### Task to carry out
Copy every line of the data below word for word, but leave out the pictures.

□ □ □ □

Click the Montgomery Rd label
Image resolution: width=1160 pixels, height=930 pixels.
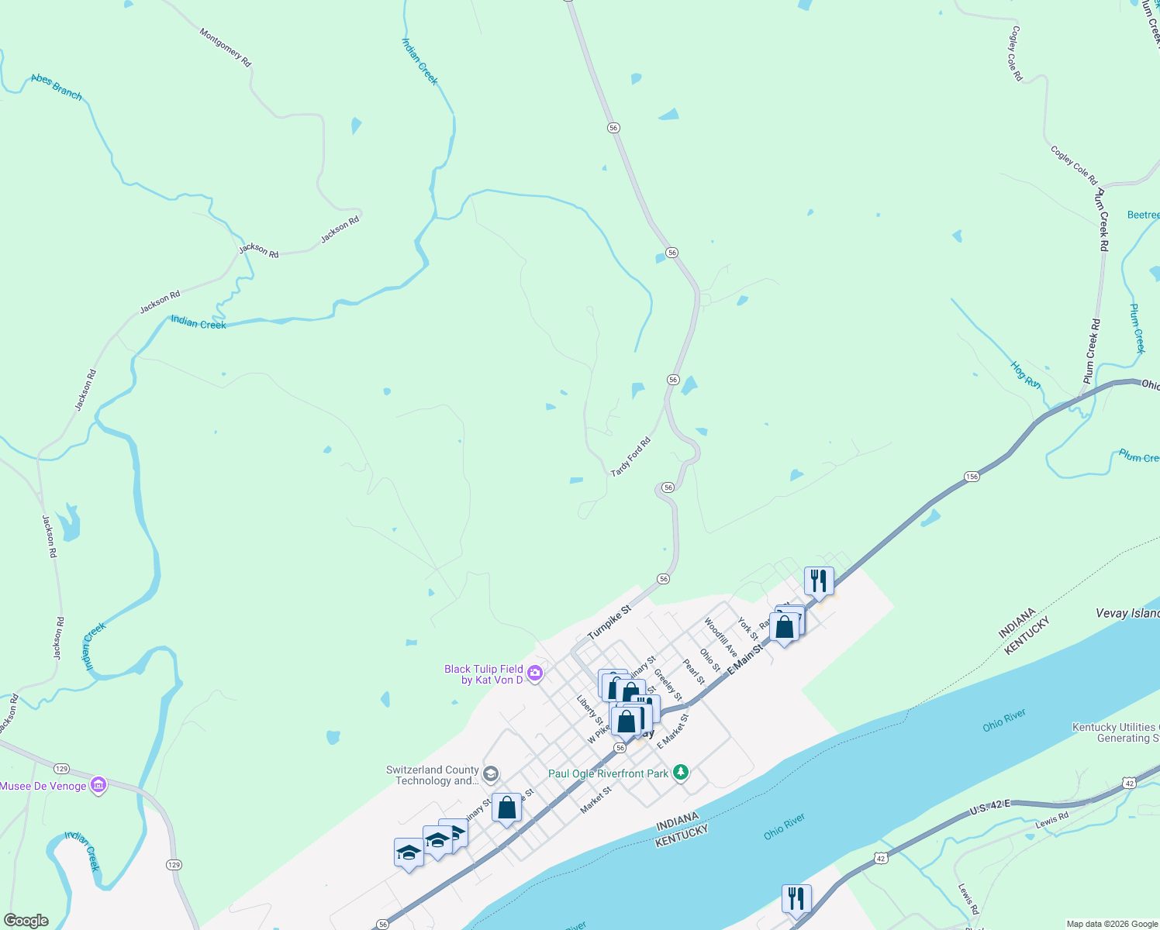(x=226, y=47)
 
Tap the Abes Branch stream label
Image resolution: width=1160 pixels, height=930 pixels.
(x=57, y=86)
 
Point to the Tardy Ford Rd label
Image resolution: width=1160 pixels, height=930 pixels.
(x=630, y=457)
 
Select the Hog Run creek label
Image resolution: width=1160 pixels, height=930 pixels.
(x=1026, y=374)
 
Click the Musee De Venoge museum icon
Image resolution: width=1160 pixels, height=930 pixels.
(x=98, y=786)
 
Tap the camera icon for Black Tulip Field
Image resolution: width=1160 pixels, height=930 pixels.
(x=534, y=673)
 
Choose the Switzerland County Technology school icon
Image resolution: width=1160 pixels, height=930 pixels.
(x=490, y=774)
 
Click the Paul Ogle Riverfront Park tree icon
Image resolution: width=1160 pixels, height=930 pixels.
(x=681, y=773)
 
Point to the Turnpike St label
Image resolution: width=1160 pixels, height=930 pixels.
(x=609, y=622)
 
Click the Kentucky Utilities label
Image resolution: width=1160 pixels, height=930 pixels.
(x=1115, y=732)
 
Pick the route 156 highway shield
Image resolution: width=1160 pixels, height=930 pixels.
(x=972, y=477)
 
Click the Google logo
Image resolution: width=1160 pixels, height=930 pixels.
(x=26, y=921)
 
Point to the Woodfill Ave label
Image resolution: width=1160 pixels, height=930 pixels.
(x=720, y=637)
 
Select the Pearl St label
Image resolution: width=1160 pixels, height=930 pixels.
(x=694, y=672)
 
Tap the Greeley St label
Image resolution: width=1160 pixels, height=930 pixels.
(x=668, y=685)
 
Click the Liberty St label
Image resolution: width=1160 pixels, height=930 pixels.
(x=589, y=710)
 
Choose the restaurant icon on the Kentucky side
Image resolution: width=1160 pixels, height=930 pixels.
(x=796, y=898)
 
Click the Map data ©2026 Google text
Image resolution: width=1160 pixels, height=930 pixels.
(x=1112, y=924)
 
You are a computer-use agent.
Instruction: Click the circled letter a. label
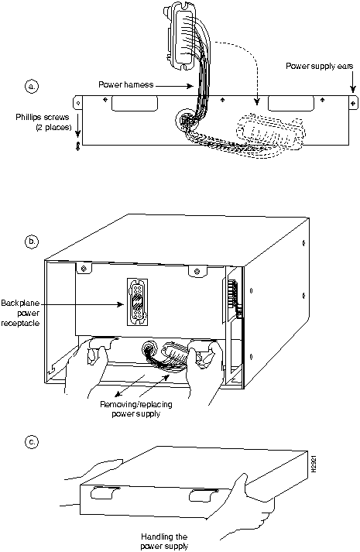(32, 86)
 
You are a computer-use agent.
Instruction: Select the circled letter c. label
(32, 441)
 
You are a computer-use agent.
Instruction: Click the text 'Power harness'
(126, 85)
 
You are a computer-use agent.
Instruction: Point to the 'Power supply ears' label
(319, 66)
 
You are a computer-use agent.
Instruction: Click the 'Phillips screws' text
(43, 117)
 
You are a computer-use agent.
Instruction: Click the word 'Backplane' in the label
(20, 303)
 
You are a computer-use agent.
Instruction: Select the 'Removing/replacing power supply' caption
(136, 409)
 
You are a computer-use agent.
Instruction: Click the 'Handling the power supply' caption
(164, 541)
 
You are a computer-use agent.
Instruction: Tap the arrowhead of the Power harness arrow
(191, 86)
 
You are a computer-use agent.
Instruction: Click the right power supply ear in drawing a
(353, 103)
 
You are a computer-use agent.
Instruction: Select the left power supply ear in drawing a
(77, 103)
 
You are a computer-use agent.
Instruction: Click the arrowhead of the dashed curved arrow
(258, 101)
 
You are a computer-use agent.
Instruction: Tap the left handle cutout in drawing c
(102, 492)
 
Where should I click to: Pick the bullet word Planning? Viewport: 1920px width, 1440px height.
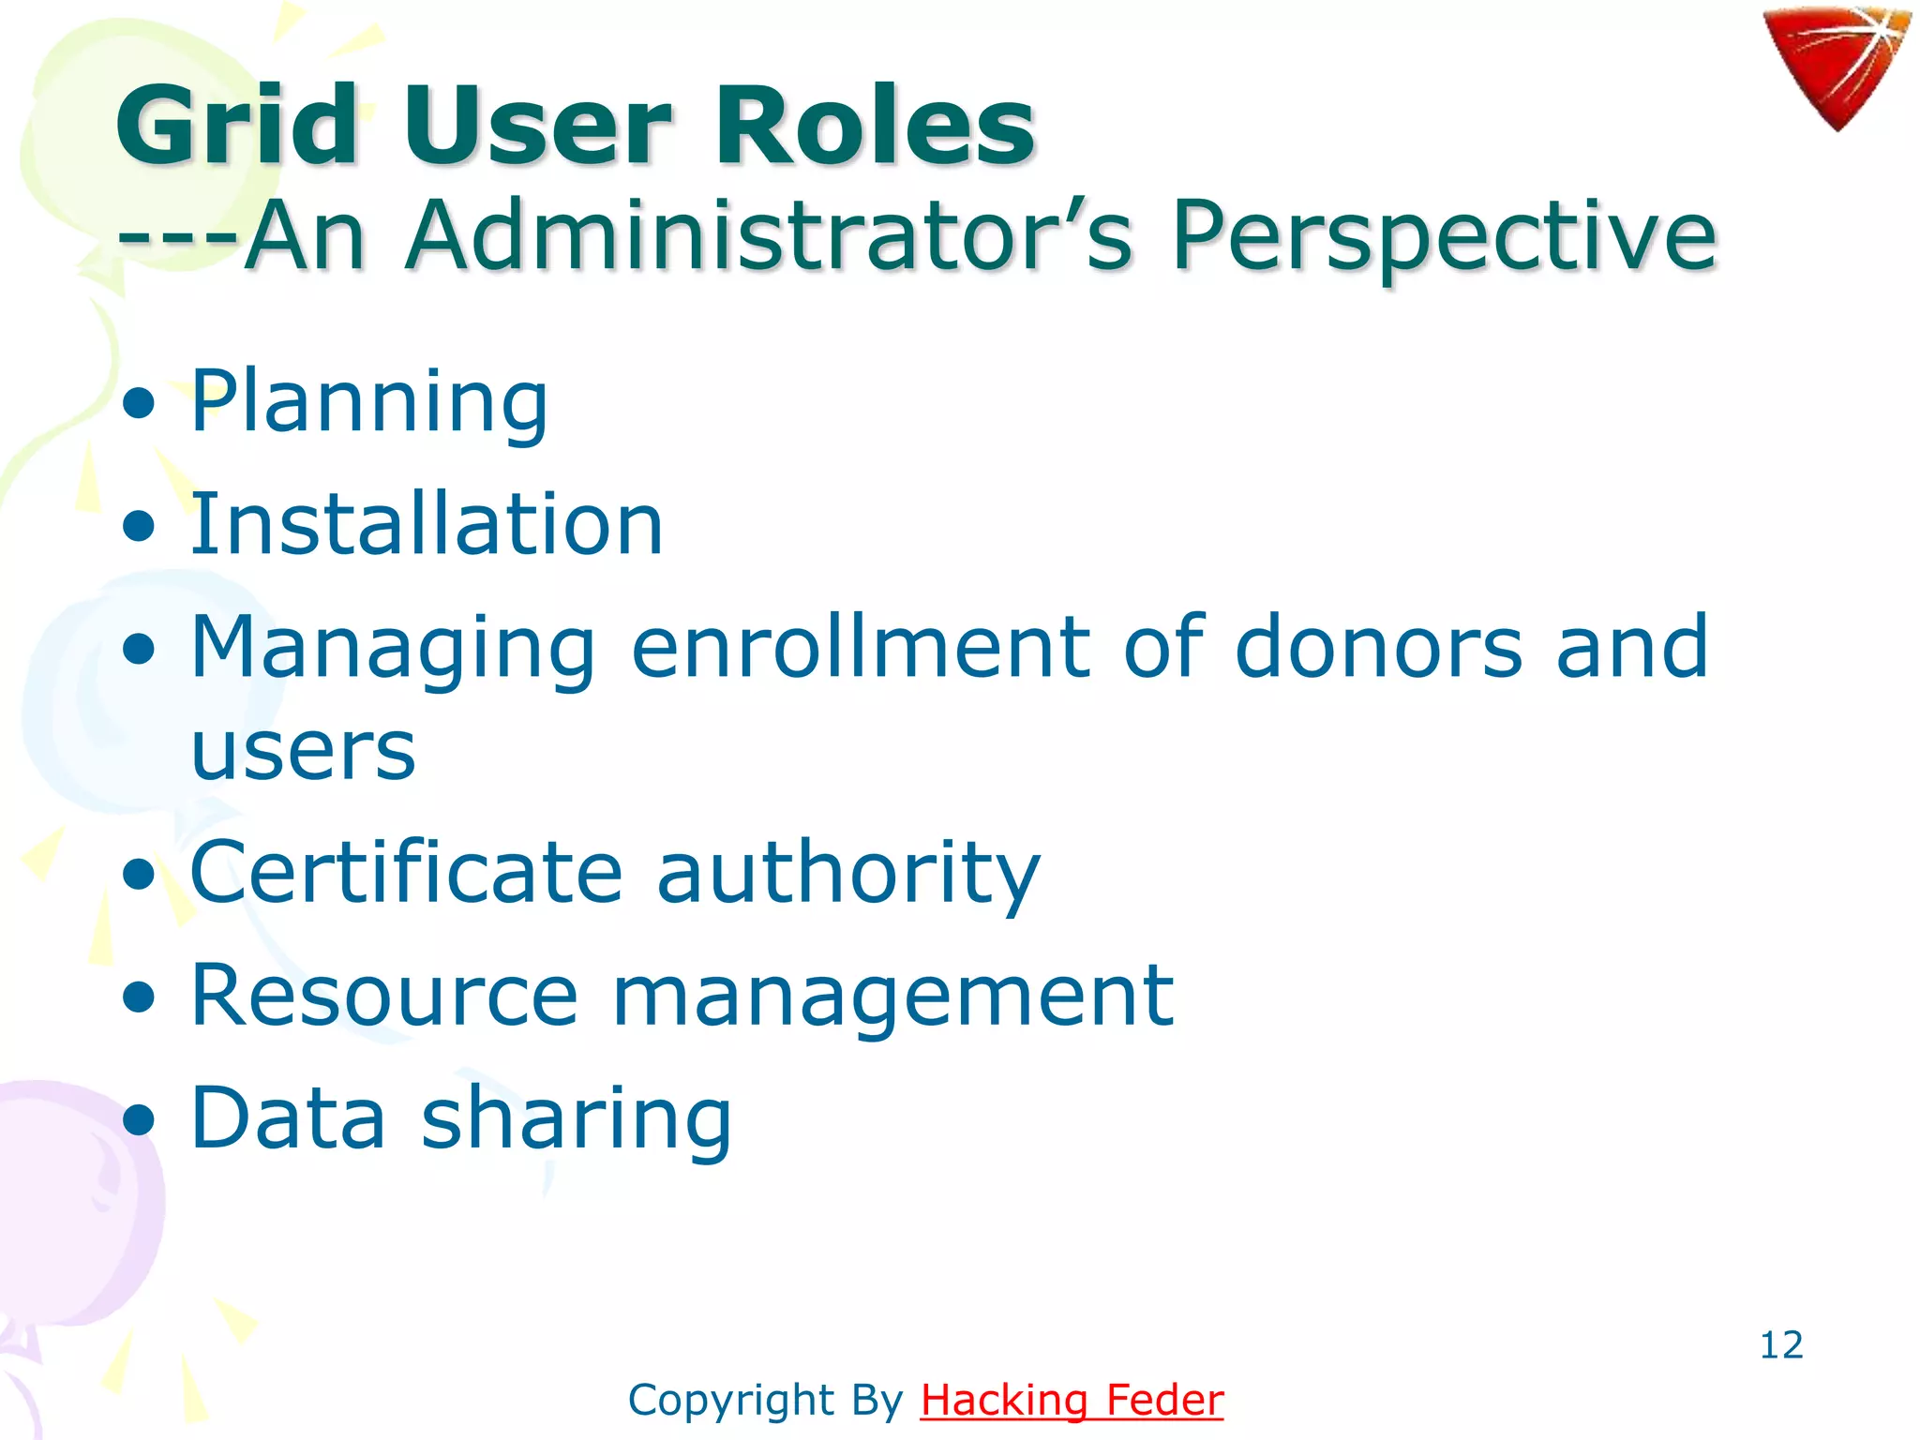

□ □ □ □

### Written answer
Click the Montgomery Rd label
Image resolution: width=1160 pixels, height=930 pixels.
(x=226, y=47)
 
Tap the Abes Branch stream label
Image resolution: width=1160 pixels, height=930 pixels.
(x=57, y=86)
 
Point to the Tardy Ford Rd label
Image resolution: width=1160 pixels, height=930 pixels.
(x=630, y=457)
 
Select the Hog Run creek label
Image resolution: width=1160 pixels, height=930 pixels.
(x=1026, y=374)
 
Click the Musee De Venoge museum icon
Image resolution: width=1160 pixels, height=930 pixels.
(x=98, y=786)
 
Tap the camera icon for Black Tulip Field
Image resolution: width=1160 pixels, height=930 pixels.
(x=534, y=673)
 
Choose the Switzerland County Technology school icon
Image resolution: width=1160 pixels, height=930 pixels.
(x=490, y=774)
 
Click the Paul Ogle Riverfront Park tree icon
Image resolution: width=1160 pixels, height=930 pixels.
(x=681, y=773)
 
Point to the Turnpike St label
Image resolution: width=1160 pixels, height=930 pixels.
(x=609, y=622)
 
Click the Kentucky Utilities label
Image resolution: width=1160 pixels, height=930 pixels.
(x=1115, y=732)
 
Pick the route 156 highway shield
Image resolution: width=1160 pixels, height=930 pixels.
(x=972, y=477)
 
Click the Google logo
Image resolution: width=1160 pixels, height=930 pixels.
(x=26, y=921)
 
Point to the Woodfill Ave label
Image resolution: width=1160 pixels, height=930 pixels.
(x=720, y=637)
 
Select the Pearl St label
Image resolution: width=1160 pixels, height=930 pixels.
(x=694, y=672)
 
Tap the Greeley St label
Image resolution: width=1160 pixels, height=930 pixels.
(x=668, y=685)
 
Click the Liberty St label
Image resolution: width=1160 pixels, height=930 pixels.
(x=589, y=710)
 
Choose the restaurant icon on the Kentucky side
Image resolution: width=1160 pixels, height=930 pixels.
(x=796, y=898)
 
Click the Map data ©2026 Google text
Image resolution: width=1160 pixels, height=930 pixels.
(x=1112, y=924)
 
You are a computer-use agent.
Instruction: Click the circled letter a. label
(32, 86)
 
You are a computer-use agent.
Instruction: Select the circled letter c. label
(32, 441)
 
You are a computer-use agent.
Instruction: Click the text 'Power harness'
(126, 85)
 
You are a computer-use agent.
Instruction: Point to the 'Power supply ears' label
(319, 66)
 
You are a computer-use agent.
Instruction: Click the 'Phillips screws' text
(43, 117)
 
You are a computer-use agent.
Instruction: Click the word 'Backplane' in the label
(20, 303)
 
You are a computer-use agent.
Instruction: Select the 'Removing/replacing power supply' caption
(136, 409)
 
You are a computer-use agent.
Instruction: Click the 'Handling the power supply' caption
(164, 541)
 
You are a computer-use agent.
Instruction: Tap the arrowhead of the Power harness arrow
(191, 86)
 
You are a computer-use agent.
Instruction: Click the right power supply ear in drawing a
(353, 103)
 
You are a computer-use agent.
Instruction: Select the left power supply ear in drawing a
(77, 103)
 
You are a computer-use agent.
Instruction: Click the arrowhead of the dashed curved arrow
(258, 101)
 
You are a computer-use agent.
Instruction: Tap the left handle cutout in drawing c
(102, 492)
 
Where should I click to: Pick the bullet word Planning? Viewport: 1920px width, 1440px height.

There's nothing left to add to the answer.